The polyurethane urea constituting the adhesive layer 14 in the first embodiment and the single-layer water-blocking film 12b in the second embodiment is one or more polyurethane ureas selected from the group consisting of polycarbonate polyurethane urea, polycarbonate polyether polyurethane urea, polycarbonate polyester polyurethane urea, and polycarbonate polyether polyester polyurethane urea. In addition to hydrolysis resistance, heat resistance and shuttle durability, the polyurethane urea is preferably one or more polyurethane ureas selected from the group consisting of polycarbonate polyether polyurethane urea and polycarbonate polyether polyester polyurethane urea from the viewpoint of improving flexibility, and is more preferably polycarbonate polyether polyester polyurethane urea from the viewpoint of improving the overall balance of hydrolysis resistance, heat resistance, shuttle durability and flexibility.

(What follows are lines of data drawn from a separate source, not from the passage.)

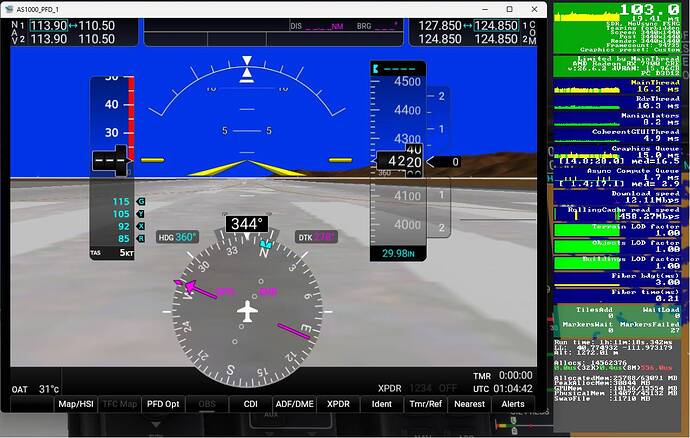The width and height of the screenshot is (690, 438).
Task: Click the roll pointer triangle at arc top
Action: 247,60
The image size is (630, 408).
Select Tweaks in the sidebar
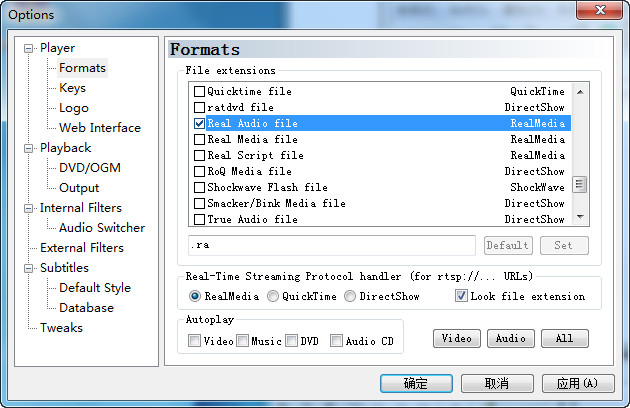(x=61, y=328)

The polyurethaneurea constituting the adhesive layer 14 in the first embodiment and the single-layer water-blocking film 12b in the second embodiment has urethane groups (-NHCOO-) and urea groups (-NHCONH-) at bonding sites between polymer units. The urethane urea has urethane groups and urea groups in a predetermined ratio, which will be described later in detail, contributes to a balance among water repellency, strength, weather resistance, abrasion resistance, appearance, and flexibility suitable for a fastener tape.

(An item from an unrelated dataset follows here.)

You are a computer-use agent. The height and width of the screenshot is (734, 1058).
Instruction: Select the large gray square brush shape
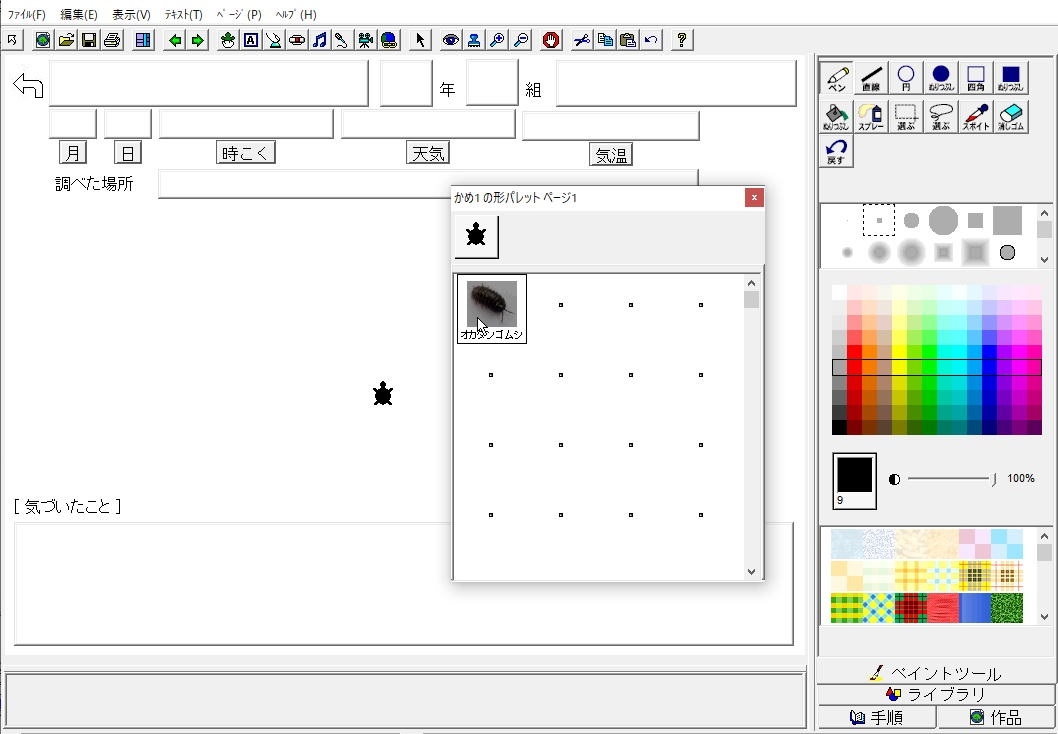coord(1007,220)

The polycarbonate-based polyurethaneurea is a polymer having a moiety bonded to each other through an urea group and a moiety bonded to each other through a urethane group. The polycarbonate-polyether polyurethaneurea refers to a copolymer of polycarbonate urethane and polyether urethane, typically a block copolymer, and refers to a copolymer having a portion bonded between polymer units through urea groups and a portion bonded between polymer units through urethane groups. The polycarbonate-polyester polyurethaneurea refers to a copolymer of polycarbonate urethane and polyester urethane, typically a block copolymer, and refers to a copolymer having a portion bonded between polymer units through urea groups and a portion bonded between polymer units through urethane groups. The polycarbonate-polyether-polyester polyurethaneurea refers to a copolymer of polycarbonate urethane, polyether urethane and polyester urethane, typically a block copolymer, and refers to a copolymer having a portion bonded between polymer units through urea groups and a portion bonded between polymer units through urethane groups.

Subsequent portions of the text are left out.